Rewrite these lines with "Click" swapped for "Tap" and everything else left as it is.

• • • • • • •

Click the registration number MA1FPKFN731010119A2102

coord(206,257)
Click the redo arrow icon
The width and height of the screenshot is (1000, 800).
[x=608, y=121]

• • • • • • •

FULL OUTPUT
Tap the registration number MA1FPKFN731010119A2102

coord(206,257)
Tap the redo arrow icon
The width and height of the screenshot is (1000, 800).
[x=608, y=121]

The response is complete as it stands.